Directions
Your answer should consist of every line from the records that holds the string "computer".

Source material START

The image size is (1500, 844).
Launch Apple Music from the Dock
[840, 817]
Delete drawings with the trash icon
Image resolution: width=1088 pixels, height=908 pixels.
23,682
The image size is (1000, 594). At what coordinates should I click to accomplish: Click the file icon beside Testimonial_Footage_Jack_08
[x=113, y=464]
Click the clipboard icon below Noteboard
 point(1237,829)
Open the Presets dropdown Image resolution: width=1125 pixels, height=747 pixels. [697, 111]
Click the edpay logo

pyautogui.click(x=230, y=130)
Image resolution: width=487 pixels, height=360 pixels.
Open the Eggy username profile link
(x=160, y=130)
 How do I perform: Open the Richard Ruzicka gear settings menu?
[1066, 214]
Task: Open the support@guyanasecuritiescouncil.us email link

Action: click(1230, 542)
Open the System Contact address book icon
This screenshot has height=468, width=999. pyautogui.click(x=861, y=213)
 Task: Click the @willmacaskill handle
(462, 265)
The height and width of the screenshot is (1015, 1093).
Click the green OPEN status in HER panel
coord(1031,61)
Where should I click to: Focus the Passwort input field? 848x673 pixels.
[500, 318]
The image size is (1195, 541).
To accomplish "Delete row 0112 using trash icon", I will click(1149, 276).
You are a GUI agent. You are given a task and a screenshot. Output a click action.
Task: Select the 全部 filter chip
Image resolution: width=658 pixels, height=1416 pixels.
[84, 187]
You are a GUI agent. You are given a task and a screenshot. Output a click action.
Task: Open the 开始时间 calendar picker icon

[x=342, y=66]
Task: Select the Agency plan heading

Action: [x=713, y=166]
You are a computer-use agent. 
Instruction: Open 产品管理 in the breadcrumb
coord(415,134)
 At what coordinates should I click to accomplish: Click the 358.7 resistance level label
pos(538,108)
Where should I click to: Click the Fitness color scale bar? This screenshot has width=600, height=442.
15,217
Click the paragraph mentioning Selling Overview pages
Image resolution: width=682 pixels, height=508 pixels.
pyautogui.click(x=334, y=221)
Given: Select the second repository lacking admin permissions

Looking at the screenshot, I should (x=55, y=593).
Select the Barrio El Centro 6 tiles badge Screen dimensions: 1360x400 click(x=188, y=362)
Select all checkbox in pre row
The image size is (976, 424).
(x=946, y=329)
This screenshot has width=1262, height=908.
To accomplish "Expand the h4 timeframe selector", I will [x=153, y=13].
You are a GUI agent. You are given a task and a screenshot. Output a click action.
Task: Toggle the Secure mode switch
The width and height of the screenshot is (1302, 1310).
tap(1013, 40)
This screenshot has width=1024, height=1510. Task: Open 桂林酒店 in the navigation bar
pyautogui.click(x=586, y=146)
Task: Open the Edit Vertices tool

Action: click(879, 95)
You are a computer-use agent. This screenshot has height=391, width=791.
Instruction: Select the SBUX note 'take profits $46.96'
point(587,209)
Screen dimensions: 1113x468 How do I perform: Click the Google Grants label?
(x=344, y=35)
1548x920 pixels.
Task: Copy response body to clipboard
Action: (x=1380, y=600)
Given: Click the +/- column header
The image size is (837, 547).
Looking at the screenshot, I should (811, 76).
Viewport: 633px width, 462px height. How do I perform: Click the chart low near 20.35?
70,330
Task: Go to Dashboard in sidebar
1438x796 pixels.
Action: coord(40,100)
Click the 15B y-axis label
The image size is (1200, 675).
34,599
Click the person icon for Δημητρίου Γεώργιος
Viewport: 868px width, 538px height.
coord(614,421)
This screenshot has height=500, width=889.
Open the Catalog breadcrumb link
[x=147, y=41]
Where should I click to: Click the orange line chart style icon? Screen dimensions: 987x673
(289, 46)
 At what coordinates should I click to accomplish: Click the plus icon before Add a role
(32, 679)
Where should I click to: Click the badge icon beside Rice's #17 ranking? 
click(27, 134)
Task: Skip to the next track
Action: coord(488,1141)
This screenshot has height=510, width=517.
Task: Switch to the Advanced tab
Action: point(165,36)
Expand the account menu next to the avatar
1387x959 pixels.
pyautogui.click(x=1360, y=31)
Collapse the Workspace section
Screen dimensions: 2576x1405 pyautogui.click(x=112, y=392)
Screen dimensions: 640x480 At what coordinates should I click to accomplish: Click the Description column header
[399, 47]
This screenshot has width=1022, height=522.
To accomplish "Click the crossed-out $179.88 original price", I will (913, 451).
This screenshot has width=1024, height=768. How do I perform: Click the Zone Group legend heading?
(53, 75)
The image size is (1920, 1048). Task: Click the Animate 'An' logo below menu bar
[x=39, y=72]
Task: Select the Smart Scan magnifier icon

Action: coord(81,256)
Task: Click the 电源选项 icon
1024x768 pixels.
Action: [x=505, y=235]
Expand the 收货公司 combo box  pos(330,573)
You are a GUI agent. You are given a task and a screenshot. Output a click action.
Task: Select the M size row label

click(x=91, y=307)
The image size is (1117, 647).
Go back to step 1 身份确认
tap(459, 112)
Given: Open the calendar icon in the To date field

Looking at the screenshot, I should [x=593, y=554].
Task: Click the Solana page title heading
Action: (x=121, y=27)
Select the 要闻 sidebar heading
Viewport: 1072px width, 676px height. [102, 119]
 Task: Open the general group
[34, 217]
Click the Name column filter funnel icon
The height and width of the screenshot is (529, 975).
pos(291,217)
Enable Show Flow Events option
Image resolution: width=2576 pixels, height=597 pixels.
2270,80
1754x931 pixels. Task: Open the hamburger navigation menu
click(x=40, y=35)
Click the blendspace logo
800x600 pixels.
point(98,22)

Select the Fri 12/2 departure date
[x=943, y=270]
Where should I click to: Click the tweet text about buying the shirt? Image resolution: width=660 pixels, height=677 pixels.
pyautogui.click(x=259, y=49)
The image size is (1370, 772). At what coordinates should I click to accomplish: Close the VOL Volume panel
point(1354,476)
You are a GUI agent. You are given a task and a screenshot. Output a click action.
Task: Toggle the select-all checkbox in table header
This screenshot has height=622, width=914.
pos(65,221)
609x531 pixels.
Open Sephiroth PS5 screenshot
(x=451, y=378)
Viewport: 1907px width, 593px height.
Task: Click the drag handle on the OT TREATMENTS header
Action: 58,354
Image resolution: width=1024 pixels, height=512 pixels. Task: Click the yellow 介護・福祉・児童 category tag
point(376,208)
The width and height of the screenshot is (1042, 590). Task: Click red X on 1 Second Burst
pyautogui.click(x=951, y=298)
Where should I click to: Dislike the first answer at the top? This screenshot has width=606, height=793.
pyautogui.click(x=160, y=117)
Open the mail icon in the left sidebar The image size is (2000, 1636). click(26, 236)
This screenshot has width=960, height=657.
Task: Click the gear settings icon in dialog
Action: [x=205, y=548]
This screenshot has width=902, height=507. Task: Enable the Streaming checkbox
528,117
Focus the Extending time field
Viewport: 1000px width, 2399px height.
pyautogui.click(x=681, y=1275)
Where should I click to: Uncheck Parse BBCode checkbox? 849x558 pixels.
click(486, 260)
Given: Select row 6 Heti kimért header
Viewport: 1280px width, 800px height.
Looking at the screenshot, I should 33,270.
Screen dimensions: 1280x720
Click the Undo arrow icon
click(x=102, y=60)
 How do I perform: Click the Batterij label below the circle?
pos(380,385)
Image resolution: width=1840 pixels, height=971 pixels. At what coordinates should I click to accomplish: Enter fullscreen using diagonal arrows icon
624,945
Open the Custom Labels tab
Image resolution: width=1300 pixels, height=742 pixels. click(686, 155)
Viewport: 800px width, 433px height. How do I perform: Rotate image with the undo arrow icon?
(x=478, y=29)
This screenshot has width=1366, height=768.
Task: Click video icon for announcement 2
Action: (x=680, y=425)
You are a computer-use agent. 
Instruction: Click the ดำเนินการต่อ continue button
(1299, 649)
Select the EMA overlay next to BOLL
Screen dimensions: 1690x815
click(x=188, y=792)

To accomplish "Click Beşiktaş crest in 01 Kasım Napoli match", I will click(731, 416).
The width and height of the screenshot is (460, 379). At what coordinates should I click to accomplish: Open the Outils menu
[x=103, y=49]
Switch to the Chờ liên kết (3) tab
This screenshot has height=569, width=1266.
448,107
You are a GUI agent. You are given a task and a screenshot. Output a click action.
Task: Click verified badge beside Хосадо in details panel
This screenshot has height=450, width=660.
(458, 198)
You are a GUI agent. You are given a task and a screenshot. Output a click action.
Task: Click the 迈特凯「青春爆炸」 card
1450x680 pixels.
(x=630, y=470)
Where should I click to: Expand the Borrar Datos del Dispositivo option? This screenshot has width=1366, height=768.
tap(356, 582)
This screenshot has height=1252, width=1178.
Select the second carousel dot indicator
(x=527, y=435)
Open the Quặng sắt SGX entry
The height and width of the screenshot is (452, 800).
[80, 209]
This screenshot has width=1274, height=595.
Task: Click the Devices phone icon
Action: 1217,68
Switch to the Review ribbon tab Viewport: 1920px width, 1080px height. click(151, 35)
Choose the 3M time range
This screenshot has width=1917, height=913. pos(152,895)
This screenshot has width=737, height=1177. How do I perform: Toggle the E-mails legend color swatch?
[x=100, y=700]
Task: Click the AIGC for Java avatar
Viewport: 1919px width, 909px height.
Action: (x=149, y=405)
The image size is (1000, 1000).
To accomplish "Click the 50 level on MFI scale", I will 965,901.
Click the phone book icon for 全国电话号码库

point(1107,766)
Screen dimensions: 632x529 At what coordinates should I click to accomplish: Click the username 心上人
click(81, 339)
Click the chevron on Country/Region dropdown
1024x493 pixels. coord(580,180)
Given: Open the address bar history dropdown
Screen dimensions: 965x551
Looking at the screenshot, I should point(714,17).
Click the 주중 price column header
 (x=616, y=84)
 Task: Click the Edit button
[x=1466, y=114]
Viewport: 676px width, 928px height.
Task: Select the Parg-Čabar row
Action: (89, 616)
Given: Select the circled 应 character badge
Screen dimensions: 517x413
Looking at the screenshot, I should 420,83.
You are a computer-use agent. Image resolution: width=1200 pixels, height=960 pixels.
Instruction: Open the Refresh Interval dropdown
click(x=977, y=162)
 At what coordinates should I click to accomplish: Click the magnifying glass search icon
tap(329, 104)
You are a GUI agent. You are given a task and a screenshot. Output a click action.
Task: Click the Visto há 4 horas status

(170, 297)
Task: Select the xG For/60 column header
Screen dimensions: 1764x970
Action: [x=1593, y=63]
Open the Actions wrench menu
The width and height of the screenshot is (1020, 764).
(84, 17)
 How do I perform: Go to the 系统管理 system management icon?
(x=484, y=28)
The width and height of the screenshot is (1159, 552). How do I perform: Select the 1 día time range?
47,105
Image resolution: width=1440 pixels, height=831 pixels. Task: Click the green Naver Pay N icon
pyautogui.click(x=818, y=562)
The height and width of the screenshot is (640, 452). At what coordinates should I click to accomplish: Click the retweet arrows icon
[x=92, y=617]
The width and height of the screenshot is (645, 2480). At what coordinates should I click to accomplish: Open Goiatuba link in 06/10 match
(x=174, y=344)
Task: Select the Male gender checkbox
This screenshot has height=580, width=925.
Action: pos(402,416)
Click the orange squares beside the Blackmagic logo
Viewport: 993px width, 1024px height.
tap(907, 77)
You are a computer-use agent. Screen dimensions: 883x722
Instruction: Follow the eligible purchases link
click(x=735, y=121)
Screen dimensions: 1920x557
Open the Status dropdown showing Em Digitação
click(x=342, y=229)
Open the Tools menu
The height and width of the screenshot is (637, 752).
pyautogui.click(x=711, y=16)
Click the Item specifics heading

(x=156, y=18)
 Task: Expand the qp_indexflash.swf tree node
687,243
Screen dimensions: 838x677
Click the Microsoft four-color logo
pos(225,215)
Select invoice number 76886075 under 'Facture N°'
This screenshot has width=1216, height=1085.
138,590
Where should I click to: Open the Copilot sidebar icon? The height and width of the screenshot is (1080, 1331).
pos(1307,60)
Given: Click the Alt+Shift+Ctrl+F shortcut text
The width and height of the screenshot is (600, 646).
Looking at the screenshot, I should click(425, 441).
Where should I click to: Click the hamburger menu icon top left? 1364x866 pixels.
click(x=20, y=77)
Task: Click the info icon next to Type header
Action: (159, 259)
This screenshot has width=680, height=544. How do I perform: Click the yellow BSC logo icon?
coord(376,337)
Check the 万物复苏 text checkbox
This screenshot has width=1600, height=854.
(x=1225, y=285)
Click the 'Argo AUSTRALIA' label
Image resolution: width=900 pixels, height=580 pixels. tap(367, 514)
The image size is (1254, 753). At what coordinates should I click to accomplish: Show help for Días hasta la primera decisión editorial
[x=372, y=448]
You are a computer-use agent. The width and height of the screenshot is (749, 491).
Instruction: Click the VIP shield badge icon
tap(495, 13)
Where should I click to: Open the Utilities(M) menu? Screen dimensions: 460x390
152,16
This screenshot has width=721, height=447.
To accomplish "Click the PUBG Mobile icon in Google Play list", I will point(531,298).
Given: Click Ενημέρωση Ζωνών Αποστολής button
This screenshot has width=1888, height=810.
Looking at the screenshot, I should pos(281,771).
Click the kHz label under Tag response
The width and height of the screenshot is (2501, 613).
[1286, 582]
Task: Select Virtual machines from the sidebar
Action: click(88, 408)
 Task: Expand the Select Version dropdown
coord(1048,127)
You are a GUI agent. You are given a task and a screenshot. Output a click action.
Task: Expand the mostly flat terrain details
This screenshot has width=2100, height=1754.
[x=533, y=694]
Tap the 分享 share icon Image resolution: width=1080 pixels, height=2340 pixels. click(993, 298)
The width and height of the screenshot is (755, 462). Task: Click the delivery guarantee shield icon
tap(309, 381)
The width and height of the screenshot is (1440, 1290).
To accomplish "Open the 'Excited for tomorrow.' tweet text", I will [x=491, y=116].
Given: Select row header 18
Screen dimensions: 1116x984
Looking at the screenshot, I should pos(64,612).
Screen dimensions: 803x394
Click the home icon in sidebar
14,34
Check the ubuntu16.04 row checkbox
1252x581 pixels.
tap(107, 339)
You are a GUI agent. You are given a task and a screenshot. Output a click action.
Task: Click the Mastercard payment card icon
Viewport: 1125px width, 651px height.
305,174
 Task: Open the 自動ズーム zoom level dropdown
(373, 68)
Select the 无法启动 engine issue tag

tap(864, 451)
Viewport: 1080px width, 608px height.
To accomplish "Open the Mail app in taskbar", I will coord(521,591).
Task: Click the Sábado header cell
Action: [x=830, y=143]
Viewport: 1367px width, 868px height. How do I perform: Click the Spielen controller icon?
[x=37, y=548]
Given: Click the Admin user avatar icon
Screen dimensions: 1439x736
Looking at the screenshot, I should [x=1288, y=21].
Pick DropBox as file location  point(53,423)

Source material END

Output of the exercise
You are a computer-use agent. 
You are a computer-use agent. This screenshot has height=391, width=791.
You are a computer-use agent. 
You are a computer-use agent. Image resolution: width=1200 pixels, height=960 pixels.
You are a computer-use agent. Screen dimensions: 883x722
You are a computer-use agent. The width and height of the screenshot is (749, 491).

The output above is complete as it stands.